Using the monomer identifiers, i.e. the SMILES and InChI key, the physical or chemical information can be retrieved from external resources and presented.
(2) Copolymer: each entry has the entry ID (Copolymer_ID), a pair of monomers (specified by two Monomer_IDs) and the “order” with a numerical value to specify the first and second monomers.

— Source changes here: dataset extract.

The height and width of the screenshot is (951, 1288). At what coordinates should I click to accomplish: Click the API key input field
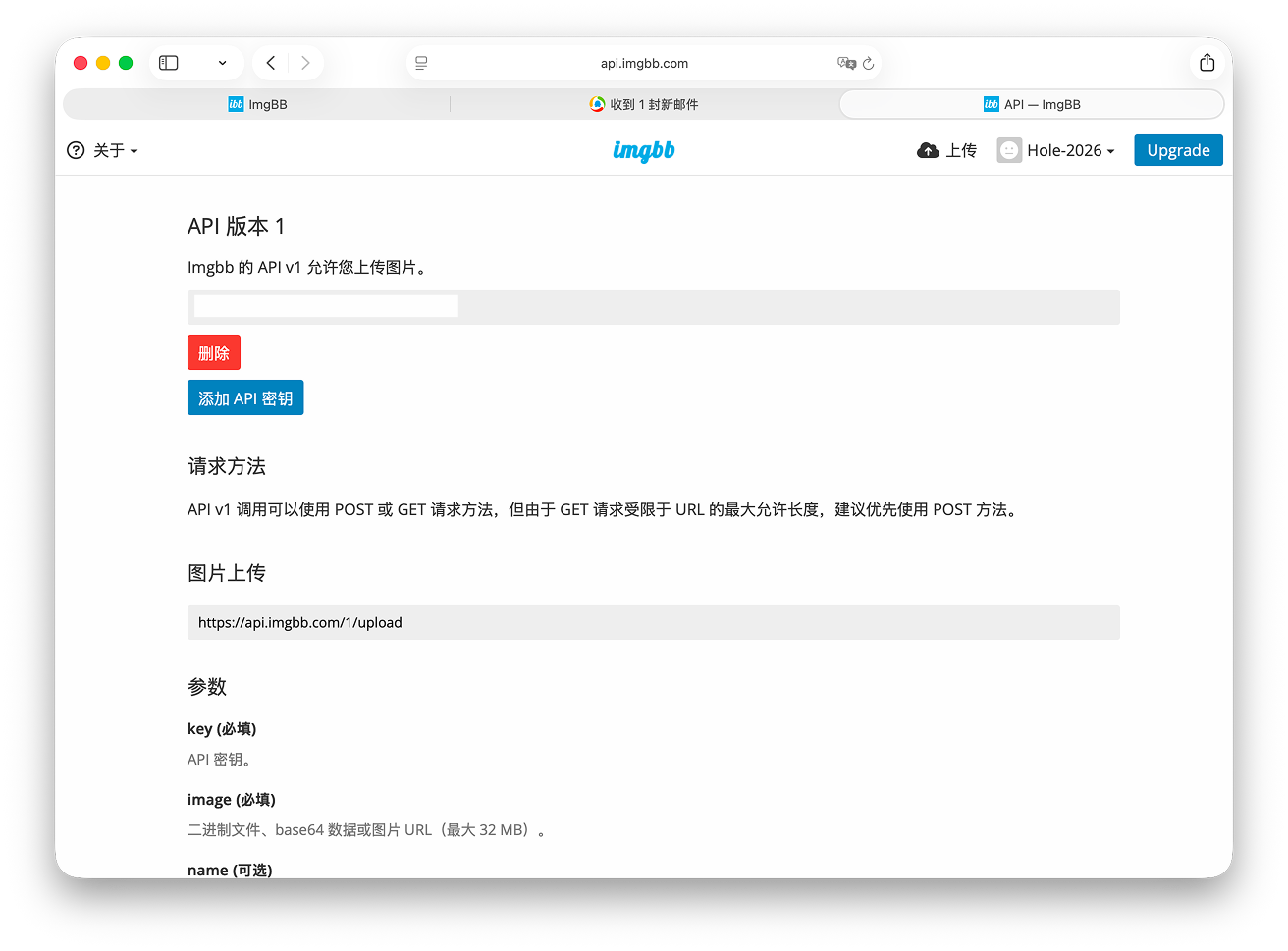point(324,305)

(3) Copolymerization: each entry has the entry ID, Copolymer_ID, the reactivity ratios r1 and r2, and the reference information (the title, the authorship and the DOI). In addition, each entry has the 95% confidence limits of the ratios if they are provided in the polymer handbook.12
These three tables are connected through Monomer_ID and Polymer_ID (Fig. 2), so that relevant information can be retrieved using these IDs. For instance, given a monomer, CoPolDB can provide the number of copolymers, which are synthesized from this monomer, and reversely, given a reaction of copolymerization, users can obtain the molecular formula of the two monomers used in the reaction.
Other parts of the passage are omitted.